Monday, June 18, 2018

Who'd a thunk it?


Happy Saturday everyone, hope it's a calm and peaceful one

When I look back on my life, some parts definitely seem like I'm watching a movie about someone else, and that it wasn't me at all. Some parts, I wish had never happened, but then I'd have lost the good things that came out from the bad things, and that would be too high a price to pay for eradicating the pain.

That I was an odd child is something that I'm ok with now, and most of the time, was ok with in my youth. I was quite happy to curl up with a good book and just block the rest of the world out, and escape.

Back in the early 60s, one of the things that set me apart was having 2 fathers. My dad married my mum when I was 2, and adopted me when I was 7. The adoption day coincided with the zoo trip that the top 2 classes in the Infants went to, before going "up" to the Juniors. In the case of George Tomlinson, it really was "up" as the Infants was on the ground floor and the Juniors, upstairs, although having different entrances. Thus, my original illegitimacy became a matter of knowledge after that. The only other oddity in my class was a lass named Linda Bray, whose mother was single, and I can't remember whether it was by choice or divorce, but back in 1962/63 it was def not the done thing.

In the Juniors, my first teacher, for 2 years, was Mrs Stark. She was strict and I don't think she liked me very much. I wrote stories in my "journals" and she told me once I must have been reincarnated and lived during Victorian times as my stories were so detailed. I was 7 and 8 during her classes, but read mostly Dickens, and the Brontes (Charlotte's Jane Eyre was my favourite, read and reread over and over) as well as horsey stories like Sewell's Black Beauty and the then-contemporary My Friend Flicka books.

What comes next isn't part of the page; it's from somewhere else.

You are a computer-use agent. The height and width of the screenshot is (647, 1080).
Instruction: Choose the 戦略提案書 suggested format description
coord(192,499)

The second 2 years, I had Miss Lynes as the teacher, and despite having a reputation as a "stickler", she was actually really nice. I had a seat near the window, in her class, but since I loved school, my daydreaming happened on my own time, not in class.

I loved George Tomlinson though, and flourished there. My best friend was Stephanie Baum, and our mums went shopping together on a Friday evening at Fine Fare down Leytonstone High Street. Us kids (she had 2 sisters, Judith and Elaine) and I had 2 at that time, Stephanie and Theresa, would play on the sides of the stairs leading up to the cafeteria. They were polished wood, about 9" wide, the perfect size for our little bottoms to use as a slide.

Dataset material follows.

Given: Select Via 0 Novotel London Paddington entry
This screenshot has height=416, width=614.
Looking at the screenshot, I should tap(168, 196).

Some weekends, and during school holidays, I spent with my nan and granpop, who I'd lived with when I was little, and when my mum had first got married. I went to live with my mum when my parents bought 47 Southern Drive, Loughton. I was about 4 and my sister was born shortly afterward.

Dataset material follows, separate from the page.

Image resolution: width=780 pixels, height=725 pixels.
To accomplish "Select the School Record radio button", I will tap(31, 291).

My nan and granpop spoiled me, but I was a good kid. I had to be quiet as they lived in an upstairs flat above an old lady who'd bash on the ceiling with a broom when my nan used the roller sweeper on the rugs. It wasn't a big deal for me, I had dress up dolls, colouring books, Ladybird and I-Spy Books on no end of subjects, I knitted and sewed doll's clothes for my 3 teenage dolls there, Candy, Sandy and Mandy.

Some days we'd walk to Riddley Road Market, some days to my granpop's work at King and Scarborough, on Kingland Rd alongside the canal. My nan took me to museums and art galleries, or we went to Clissold Park where there was a talking Mynah bird in one of the big cages there, his name was Charlie.

I had a pretty good childhood but then my late teens and early 20s kind of went awry. The bad stuff, well it was really bad, but with God's grace, I made it through and now that I'm older, I can look back and see that, although it was terrible at the time, as a part of my life, it's actually quite a small fragment of the years that I've lived.

I look back and see how far I've come, and it's a definite "who'd a thunk it?"